La Griffe au secours des chats…
Depuis novembre 2010, La Griffe a secouru, a fait stériliser et identifier, souvent adopter, une vingtaine de chats. Quelques-uns trop malades, ont été euthanasiés. Quelques-uns, trop sauvages, ont été replacés sur les sites où ils avaient été capturés. Ils sont nourris et surveillés. Mais notre capacité d’intervention est faible, et tout ceci n’est qu’une goutte d’eau dans l’océan de misère que représente la population des chats des rues, évaluée aujourd’hui en France à plusieurs millions.

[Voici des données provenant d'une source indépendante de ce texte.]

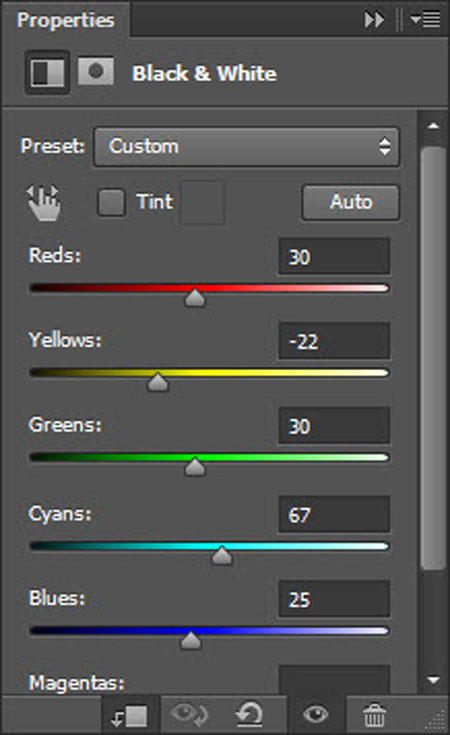The image size is (450, 735).
Task: Click the Yellows value field showing -22
Action: 334,341
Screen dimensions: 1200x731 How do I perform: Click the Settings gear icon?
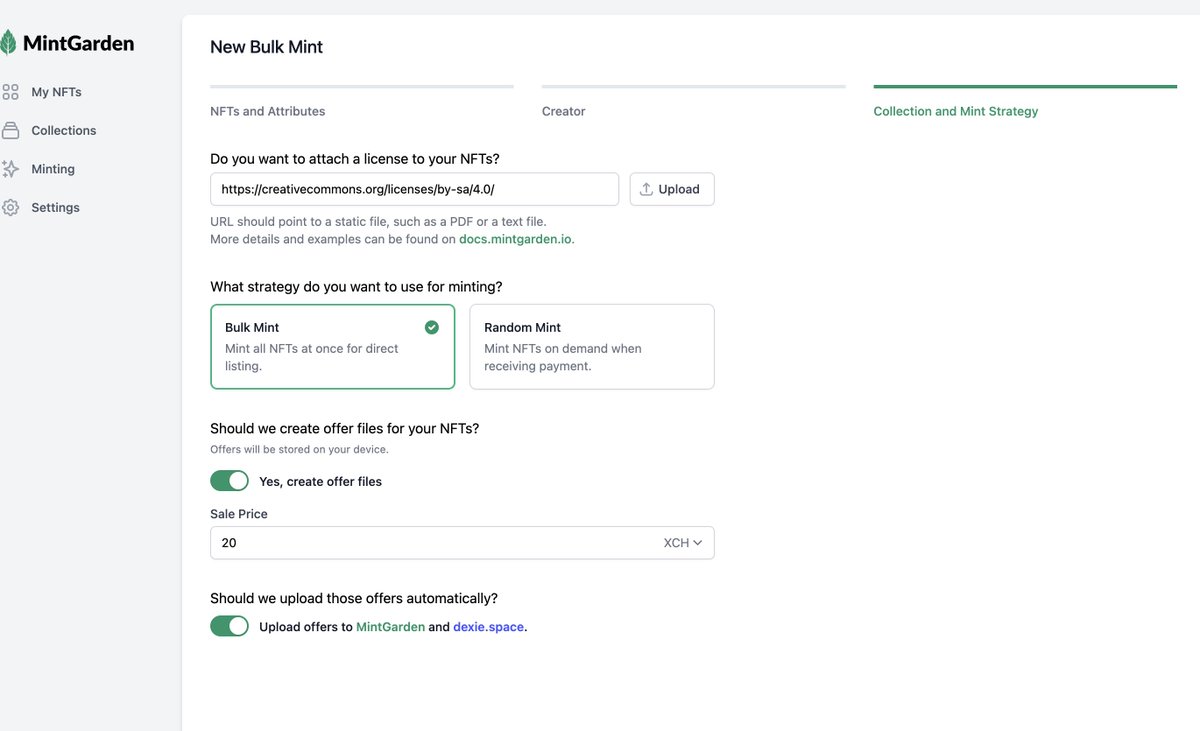point(11,208)
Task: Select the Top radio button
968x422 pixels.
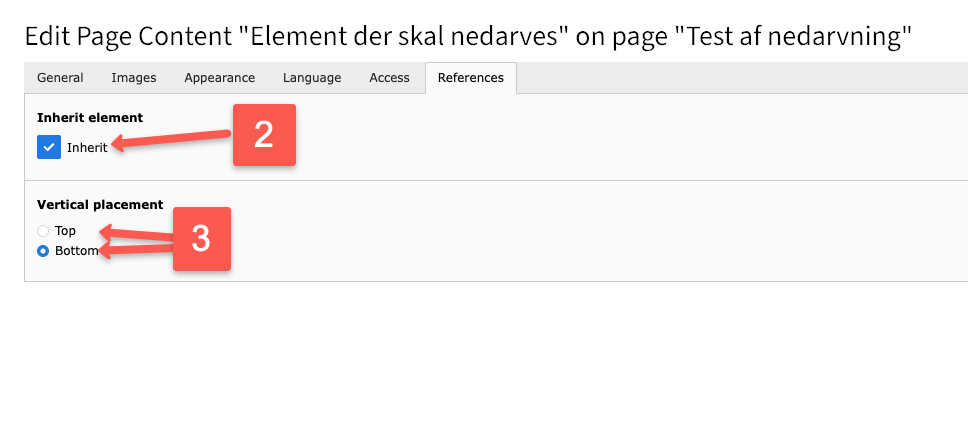Action: [43, 231]
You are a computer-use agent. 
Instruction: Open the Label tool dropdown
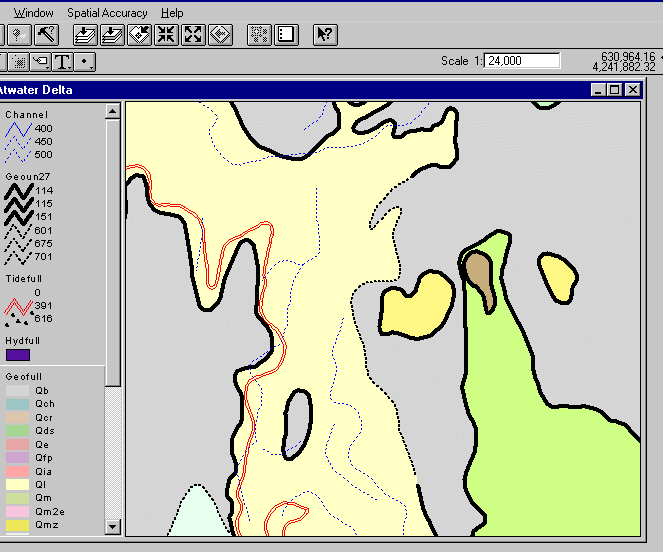(40, 61)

En créant La Griffe qui pourtant, et contrairement à ce que l’on pourrait croire, n’a pas pour seule vocation que de s’intéresser à des animaux dotés de ces appendices éponymes et redoutables, nous savions bien que nous serions confrontés tôt ou tard au problème insoluble, terrible et révoltant, des chats errants, dits aussi chats des rues, chats sans maître, chats libres… Enfin à toute cette foule innombrable et furtive que les peuples humains croisent sans la voir, sauf lorsque, de temps en temps, l’un de ses petits sujets, surgi de nulle part, vient s’écrabouiller sous les roues de la voiture familiale ou du camion de livraison. Les populations humaines, hormis quelques individus bizarres qui prennent en pitié ces pauvres bêtes affolées et affamées, ignorent en effet superbement les populations félines, sauf lorsqu’il faut, de temps à autre, s’en débarrasser…
Beaumont… de pitié
Le chat a été domestiqué il y a environ 15.000 ans. Cela ne date pas d’hier, donc. Bon an mal an, le chat s’en est accommodé, même si le bipède n’a pas toujours été tendre avec lui. Le souvenir de ces félins accusés d’être en commerce avec Lucifer, suppliciés et jetés tout vivants dans les bûchers où l’on avait coutume de faire rôtir de soi-disant sorcières, nous fait encore frémir. Lorsque je regarde ma Mouk se prélasser dans l’un des confortables dodos qu’elle possède chez moi, je me dis que la pauvre petite ne mériterait jamais tel traitement et qu’il en va de même pour n’importe lequel de ses congénères.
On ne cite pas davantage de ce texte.